The 19th-century roots of many of Bollywood's signature narrative
conventions are, naturally enough, echoed by the content — and even
the world-view — of its most aesthetically coherent productions.
That these British-influenced elements may also, in a sense, be the
most distinctively Indian was brought home to me recently by the
cross-cultural commentator Pico Iyer, in his review of Rohinton
Mistry's wonderful new novel, Family Matters: "Visitors to India,
even in the 21st century, are often surprised by how heavily the
recent British past still weighs upon the present, with P.G.
Wodehouse still dominating many a bookshop, and schoolchildren
routinely [asked] to memorize Tennyson . . . Indian writers from the
middle classes, writing in English, are naturally connected to a
19th-century tradition that has never been displaced in India (as it
has been in almost every other English-speaking country) . . .
People still carry on their lives as if religion had not been
unsettled by science, and Nietzsche had not arrived to tell them
about the death of God."

Much the same could be said of India's popular cinema, and this
sense of a deeply embedded tradition may be at the heart of why at
least a few of us find Bollywood movies so immediately,
instinctively satisfying. It's easy to imagine a card-carrying
cultural-studies academic waxing δ wroth about the "post-colonial
nostalgia" of this suggestion. And how might a conservative
Bollywood producer react to the kind of flagrant hijacking that
Muffy St. Bernard is perpetrating — to the fact that, even as we
learn to stop worrying and love Bollywood, we are bound to
understand the movies differently, to make something of them that
their creators could never have anticipated?

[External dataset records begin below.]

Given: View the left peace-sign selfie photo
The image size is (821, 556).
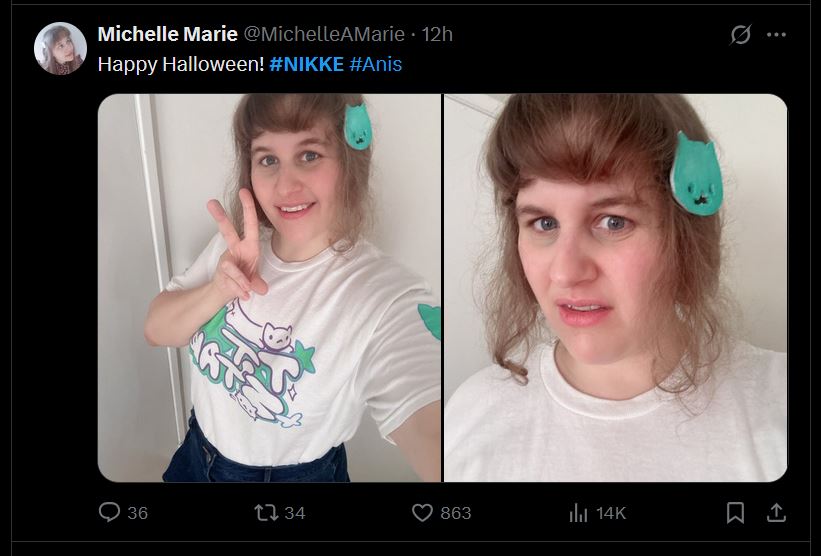Looking at the screenshot, I should tap(269, 287).
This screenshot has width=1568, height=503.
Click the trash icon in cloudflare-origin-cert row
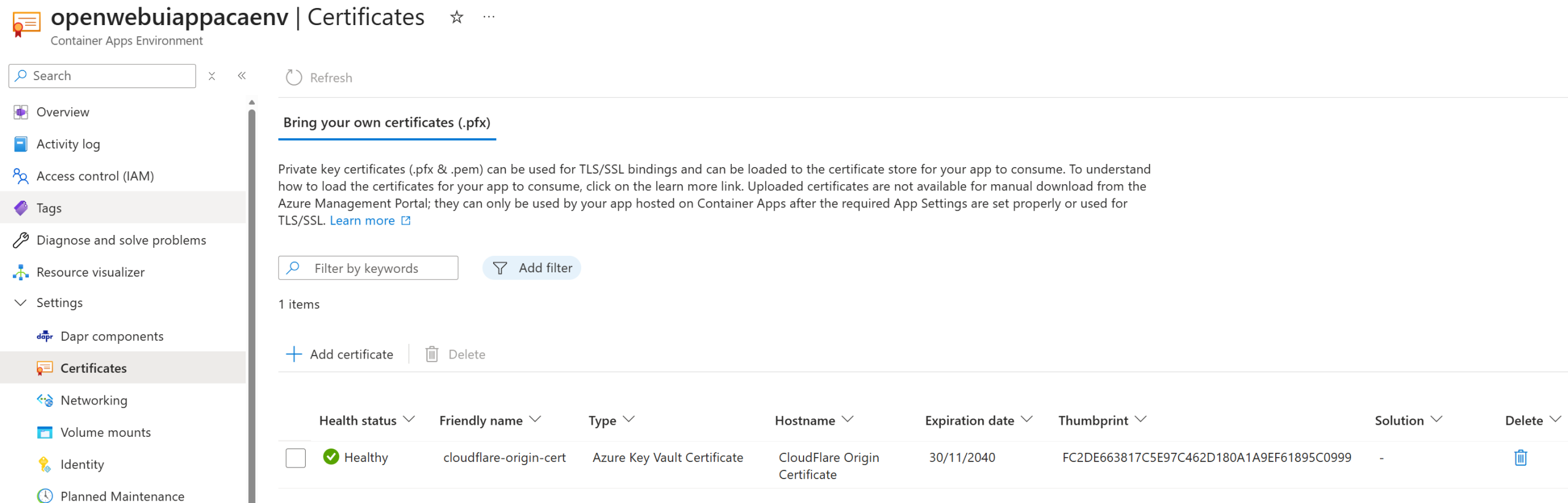click(1520, 458)
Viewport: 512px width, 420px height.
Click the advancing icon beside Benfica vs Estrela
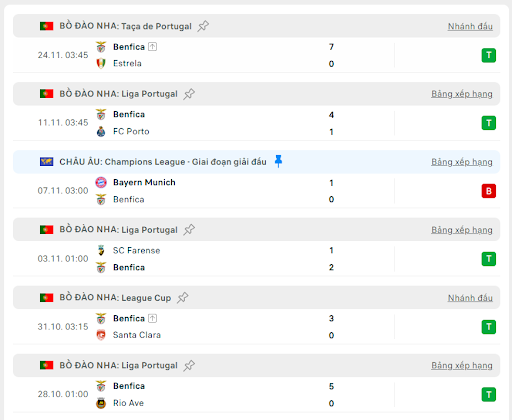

Besides, appropriation is a two-way street. What critic Nasreen
Munni Kabir has to say about Indian film music is also true of
Bollywood cinema as a whole: It has "always been a magpie form,
hungrily absorbing influences from all corners of the globe." From
their beginnings, Bombay talkies latched on to imported Western
technology, and to the conventions of the already-Westernized form
of popular theater, and put them to work on stories drawn from the
ancient Indian epics. One of the most famous of all Bollywood film
songs, the opening "tramp on the road" number in Raj Kapoor's Shri
420 (Mr. 420/The Grifter, 1955), makes exactly this point:

Mera joota hai Japani
My shoes are Japanese

Meh padloon Englishstani
My trousers (are) English

Sarpeh lal topi Russi
On top (a) red Russian hat

phir bi dil hai Hindustani
Still my heart is Hindustani

"This song is a direct retort to globalization," says Mira Nair, who
quoted it in her steamy diaspora romance, Mississippi Masala. "It
accepts all these foreign goods but says that your soul remains
Indian. A cinema that embraces everything, as Indian cinema does,
without losing its heart — that's the cinema that really does work
for me." In the politically polarized climate surrounding issues of
globalization, we feel all but obligated, now, to see any hint of
Western influence upon a Third World society as a form of cultural
imperialism, of alien forms imposed from abroad by a conspiracy of
international conglomerates. But in so doing, we underestimate the
force with which foreign cultural elements are often actively
confiscated and put to use in new ways, the liberating freedom with
which their meanings can be rejiggered and reassigned.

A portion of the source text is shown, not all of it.